**The task**:
Repeat nothing but the line that contains "Screen dimensions: 1375x786" and the lines after it, through the end of the listing, exactly as they stand; omit pictures.

**Given entries**:
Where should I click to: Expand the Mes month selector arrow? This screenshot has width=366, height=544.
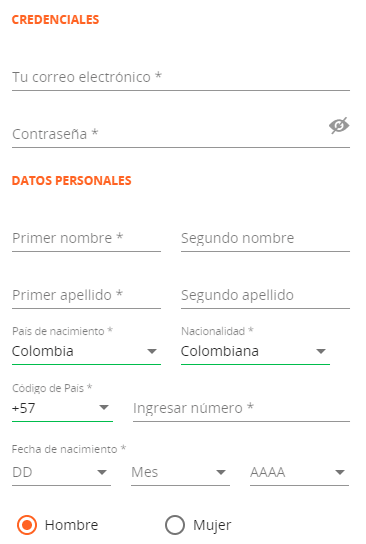(x=221, y=472)
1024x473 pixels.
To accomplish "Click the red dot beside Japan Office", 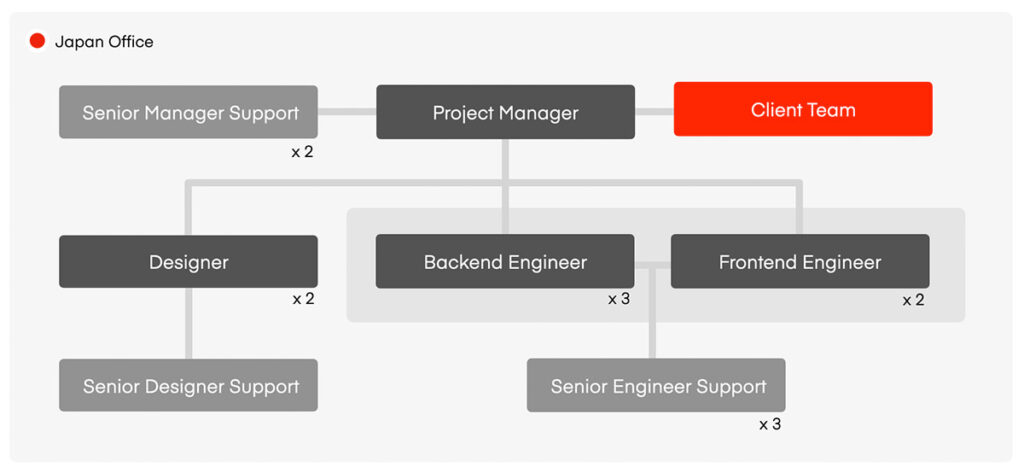I will tap(37, 41).
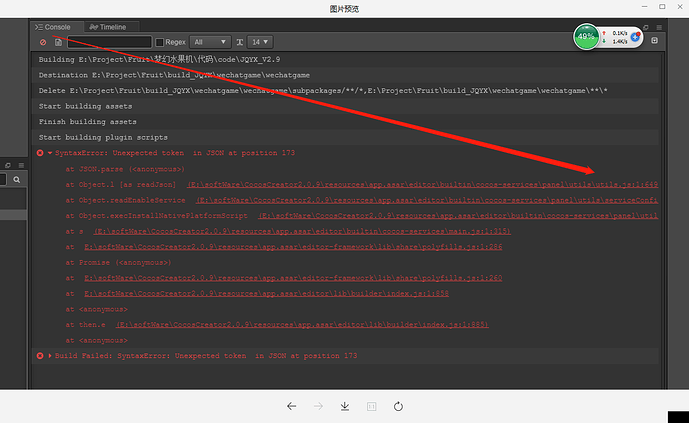
Task: Open the font size 14 dropdown
Action: [x=260, y=42]
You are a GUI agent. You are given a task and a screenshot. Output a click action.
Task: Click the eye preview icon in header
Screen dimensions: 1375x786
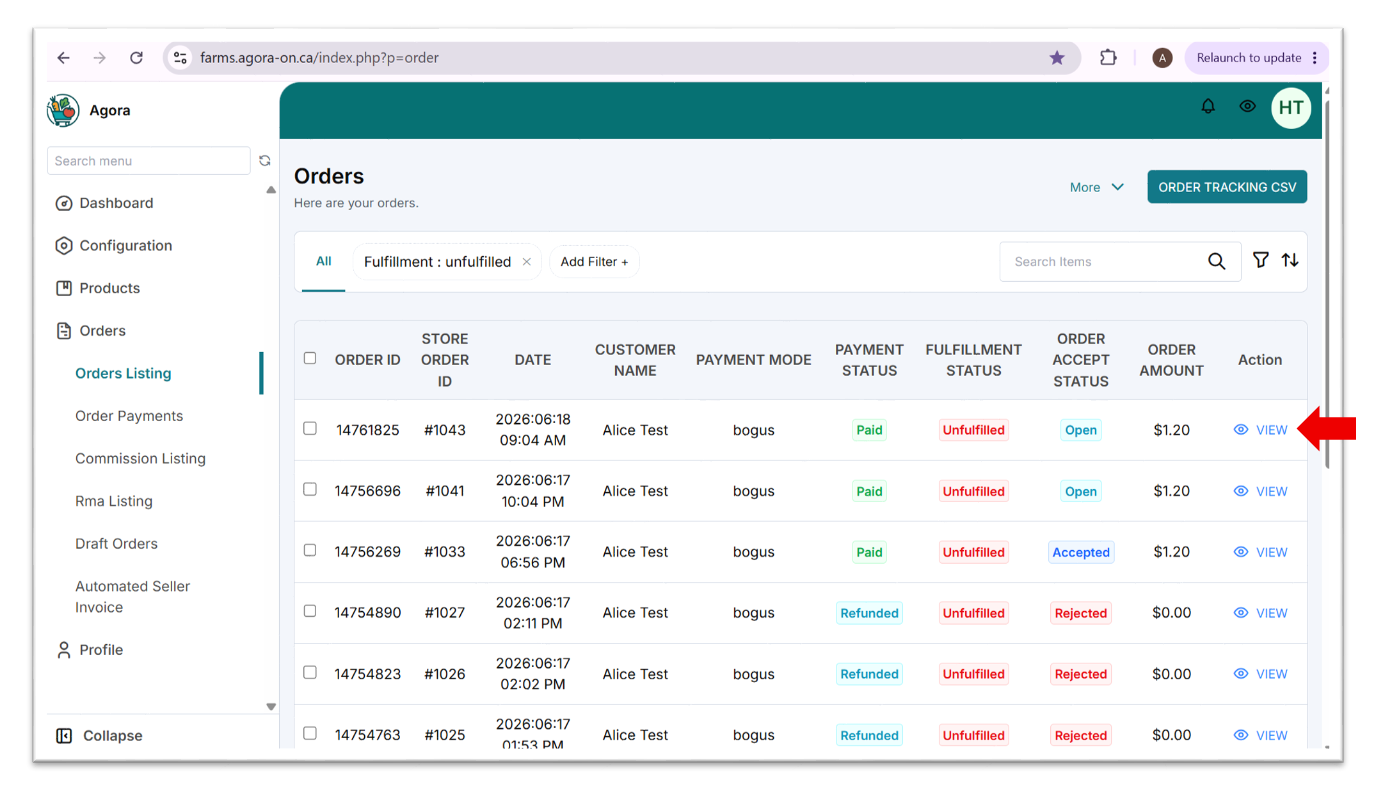click(1247, 106)
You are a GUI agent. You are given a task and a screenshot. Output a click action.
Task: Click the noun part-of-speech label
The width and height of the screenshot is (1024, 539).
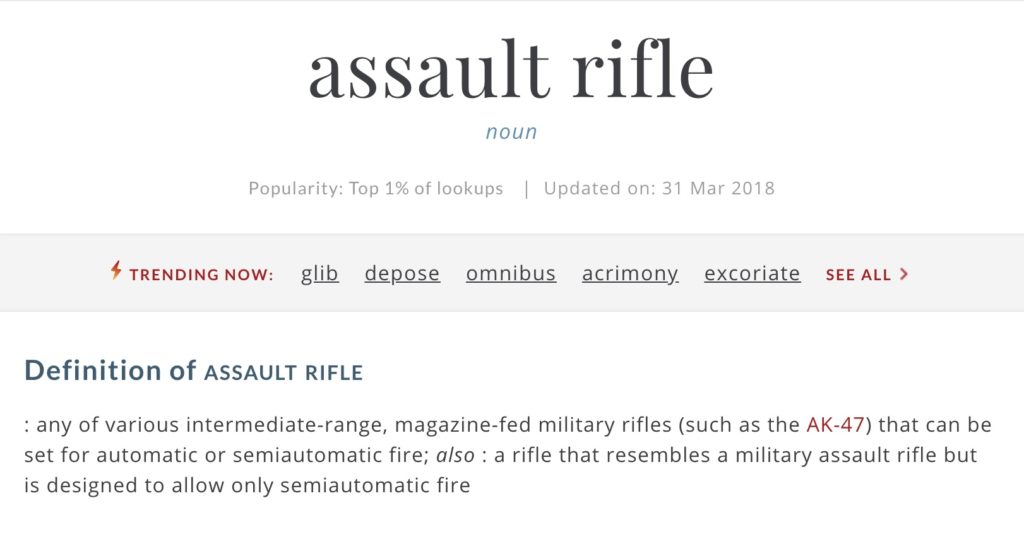pyautogui.click(x=511, y=132)
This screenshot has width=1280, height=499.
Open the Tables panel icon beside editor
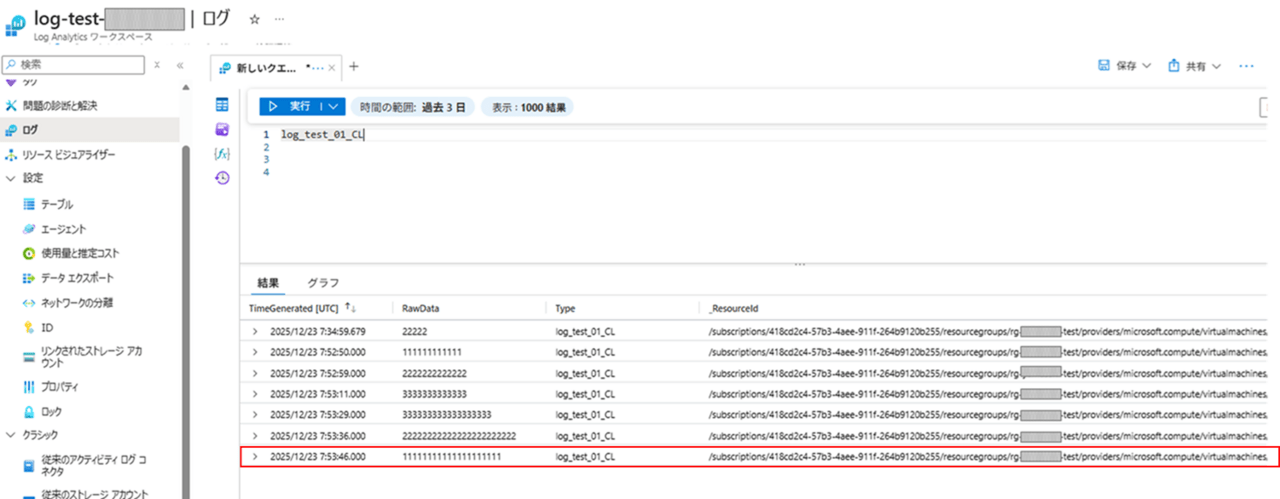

**Solution**:
Screen dimensions: 1375x786
click(1247, 106)
You are a GUI agent. You are given a task and a screenshot. Output a click action.
Task: Click the noun part-of-speech label
The width and height of the screenshot is (1024, 539).
pyautogui.click(x=511, y=132)
This screenshot has width=1280, height=499.
Open the Tables panel icon beside editor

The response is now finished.